AVAILABLE RECORDS
================

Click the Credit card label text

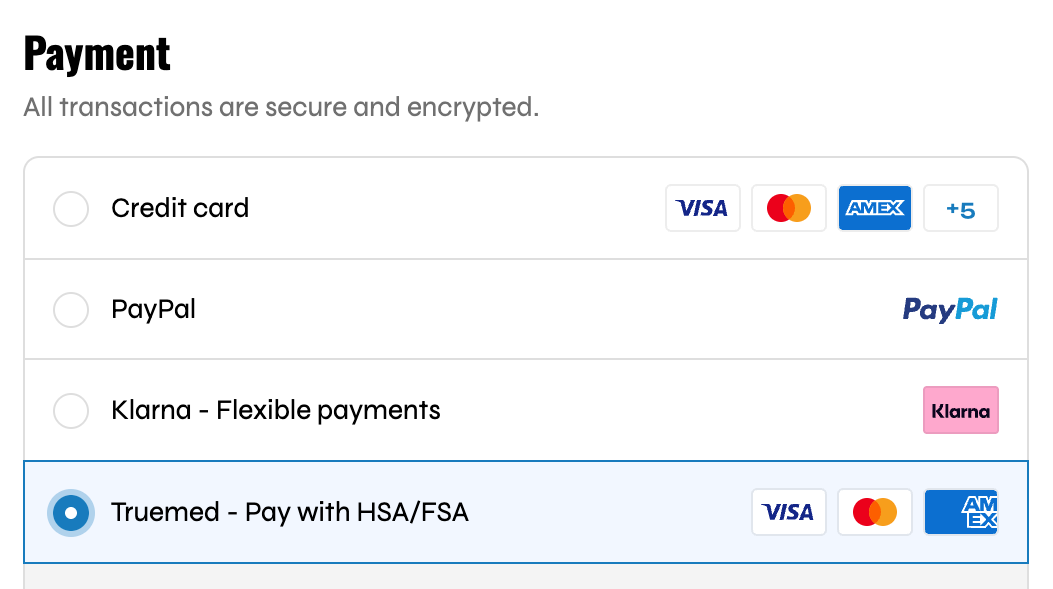coord(180,208)
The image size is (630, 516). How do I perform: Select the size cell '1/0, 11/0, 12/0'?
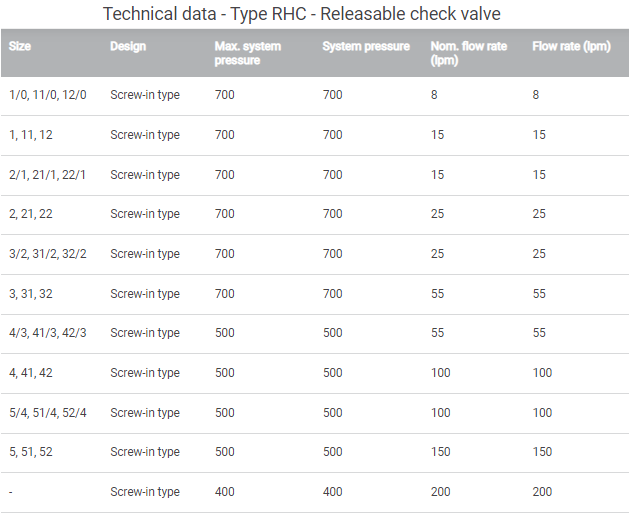click(48, 95)
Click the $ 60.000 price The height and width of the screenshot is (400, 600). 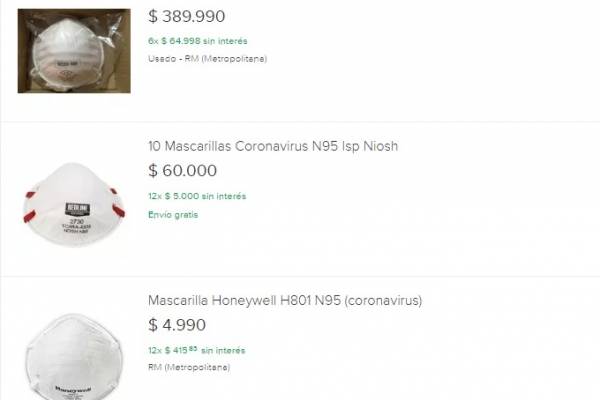tap(183, 171)
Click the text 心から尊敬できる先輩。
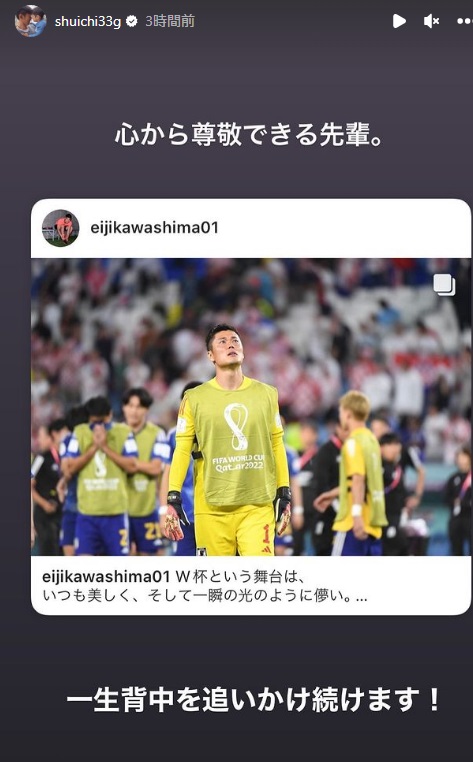This screenshot has width=473, height=762. (x=249, y=134)
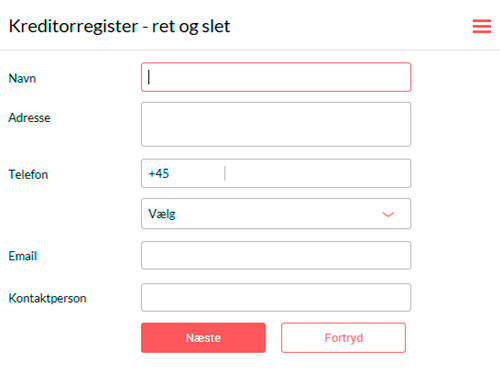500x370 pixels.
Task: Select the Telefon label
Action: (x=28, y=175)
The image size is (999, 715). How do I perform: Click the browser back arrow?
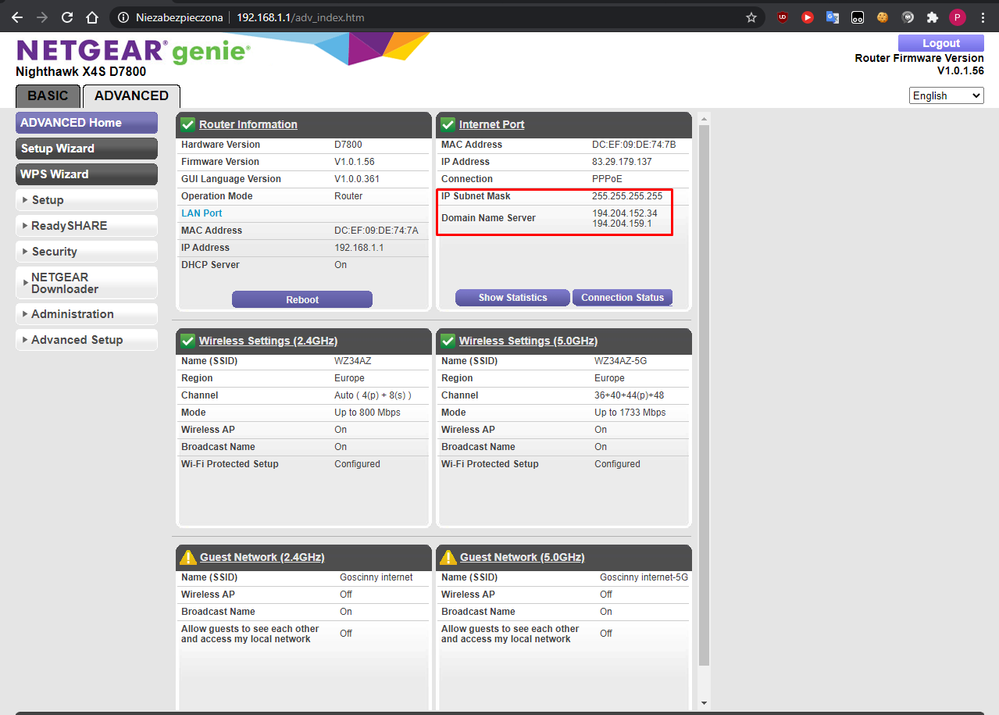pyautogui.click(x=16, y=17)
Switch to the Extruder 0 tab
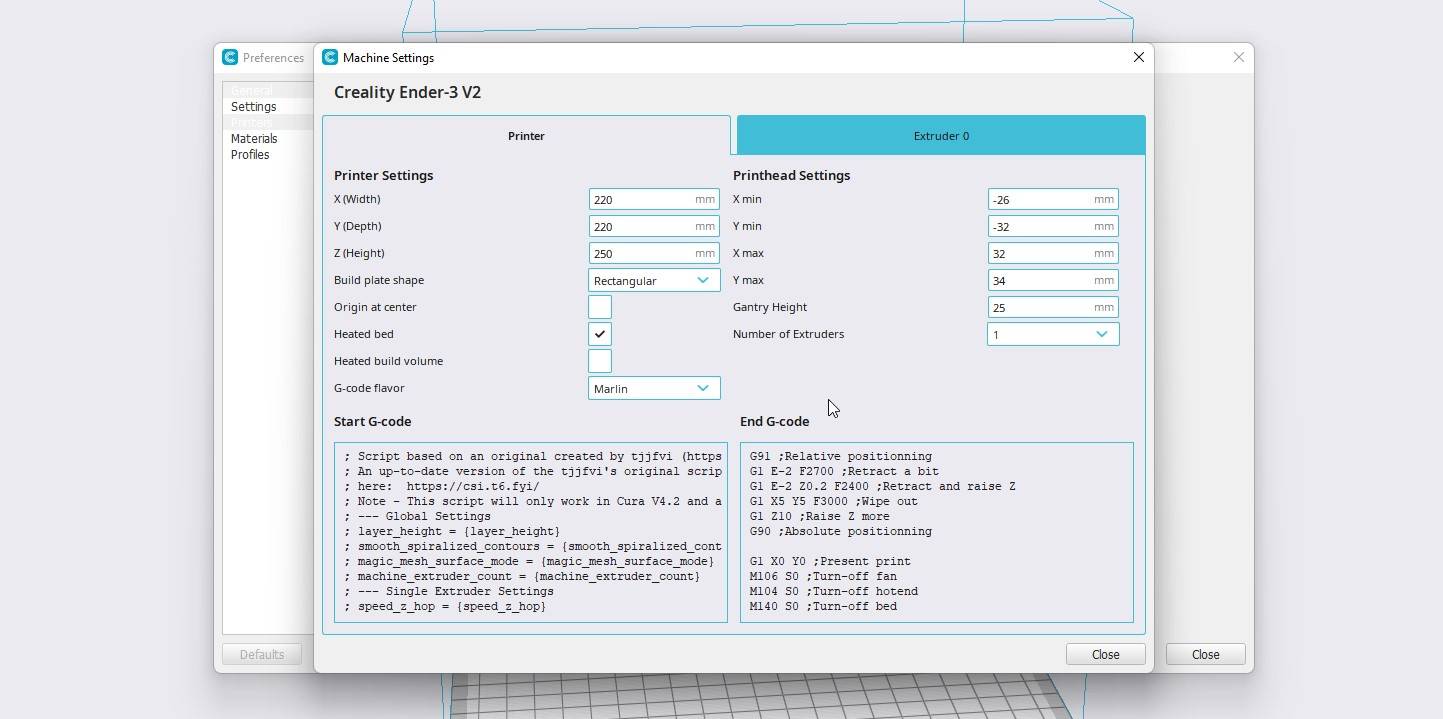This screenshot has width=1443, height=719. click(939, 135)
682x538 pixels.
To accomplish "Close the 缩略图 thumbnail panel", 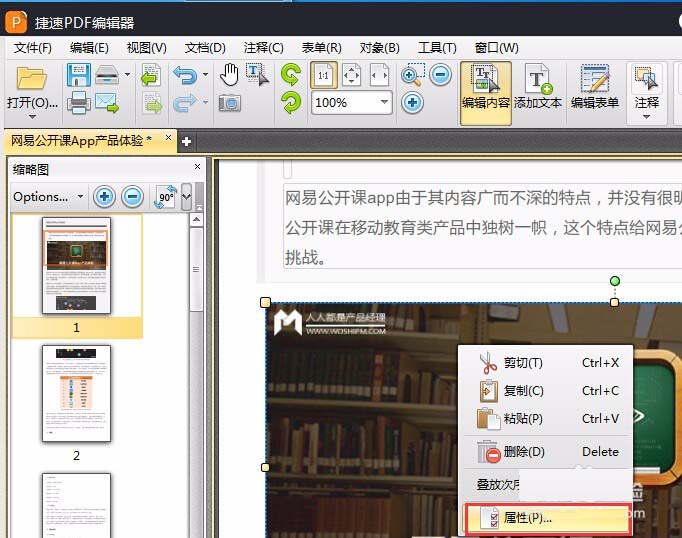I will pyautogui.click(x=197, y=168).
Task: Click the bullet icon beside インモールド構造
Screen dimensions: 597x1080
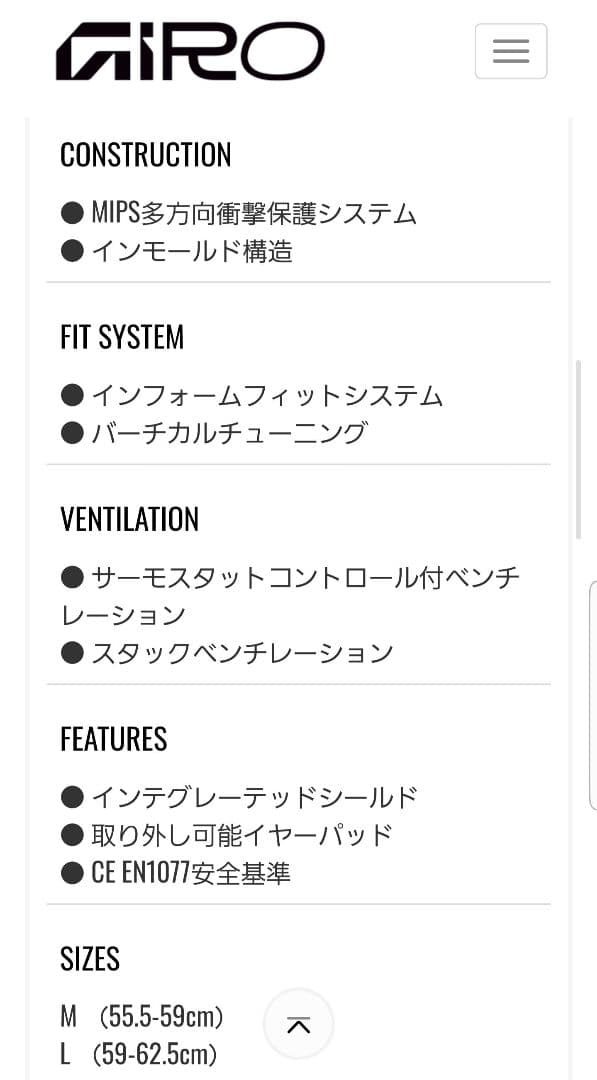Action: click(72, 252)
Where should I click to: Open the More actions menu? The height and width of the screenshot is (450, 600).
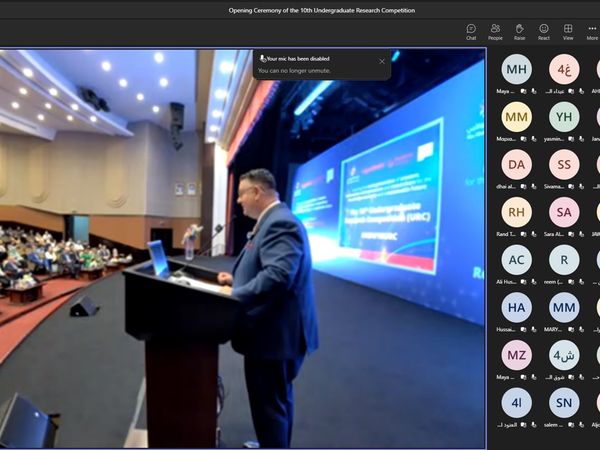pyautogui.click(x=592, y=31)
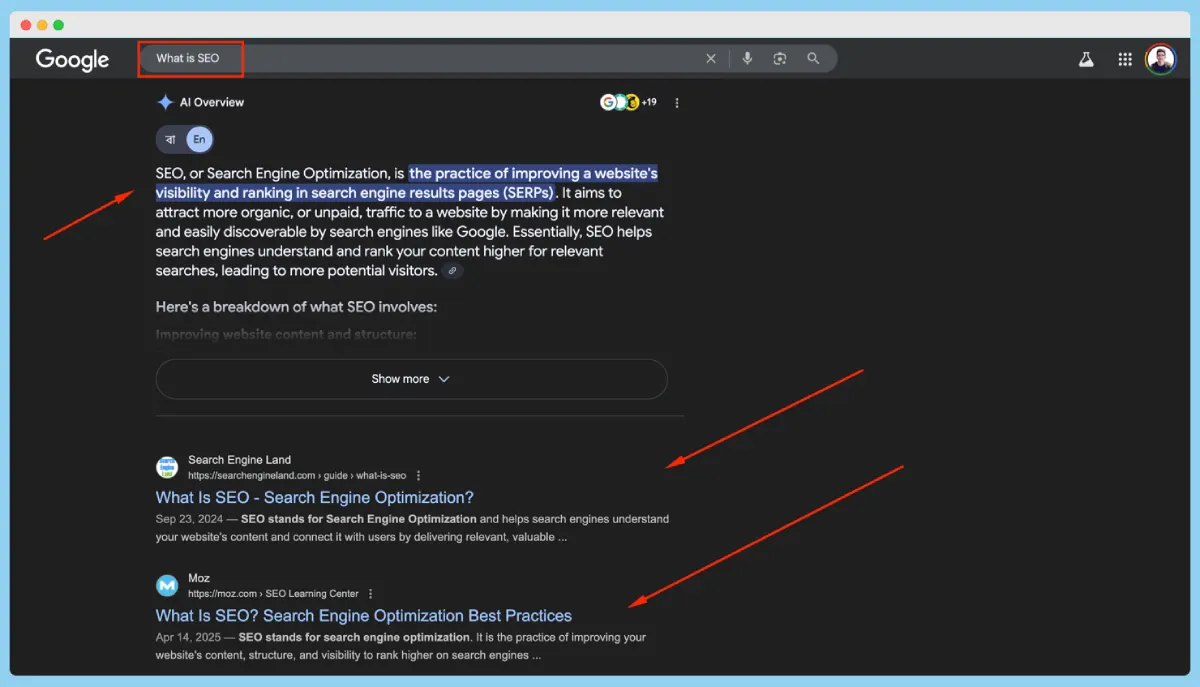The image size is (1200, 687).
Task: Open the Search Engine Land favicon
Action: (x=166, y=466)
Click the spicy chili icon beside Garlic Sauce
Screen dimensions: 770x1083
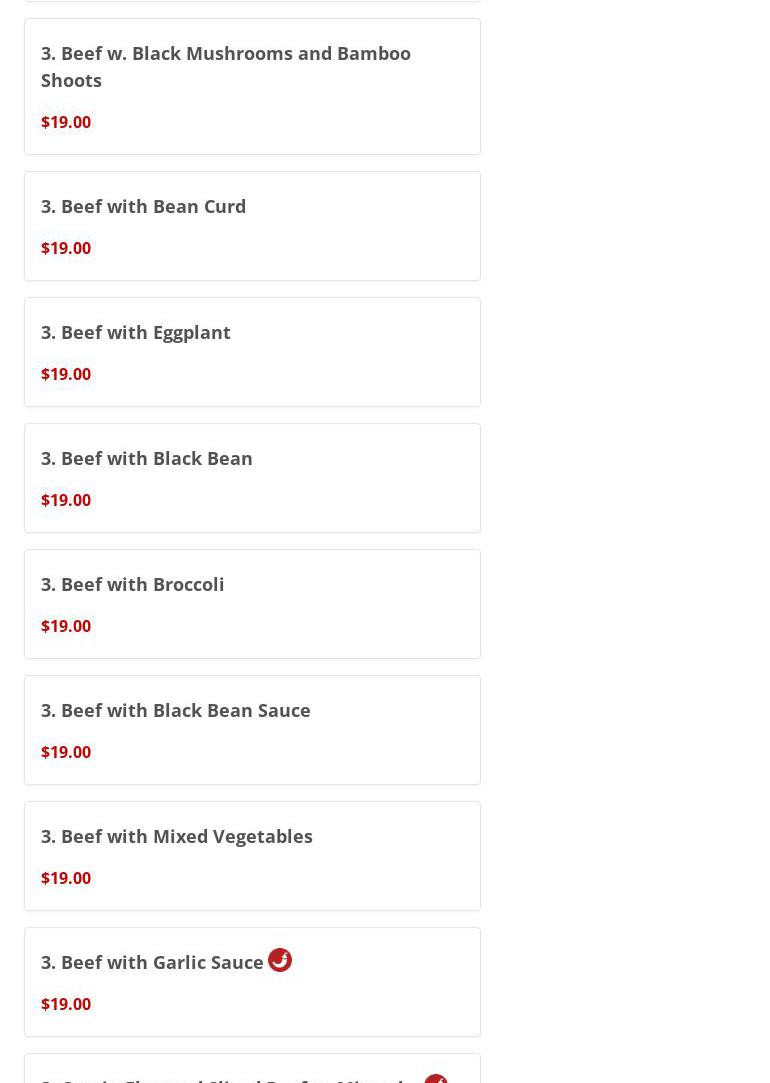tap(280, 960)
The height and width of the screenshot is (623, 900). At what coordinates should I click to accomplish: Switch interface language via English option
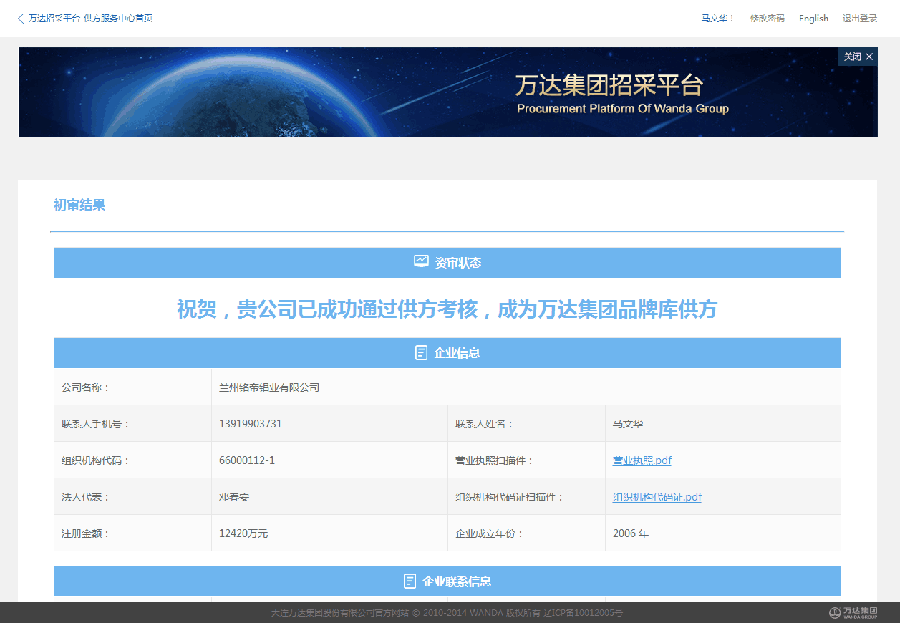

================

DIRECTIONS
Please set down only the lines from the one containing "Where should I" through the end of the entries, exactly as they stand, both ends included and with no pictures.

TASK RESULT
Where should I click to: Open the More actions menu? The height and width of the screenshot is (450, 600).
pyautogui.click(x=592, y=31)
The image size is (1200, 687).
Task: Open the Search Engine Land favicon
Action: (x=166, y=466)
Click the spicy chili icon beside Garlic Sauce
Screen dimensions: 770x1083
tap(280, 960)
The height and width of the screenshot is (623, 900). At what coordinates should I click to accomplish: Switch interface language via English option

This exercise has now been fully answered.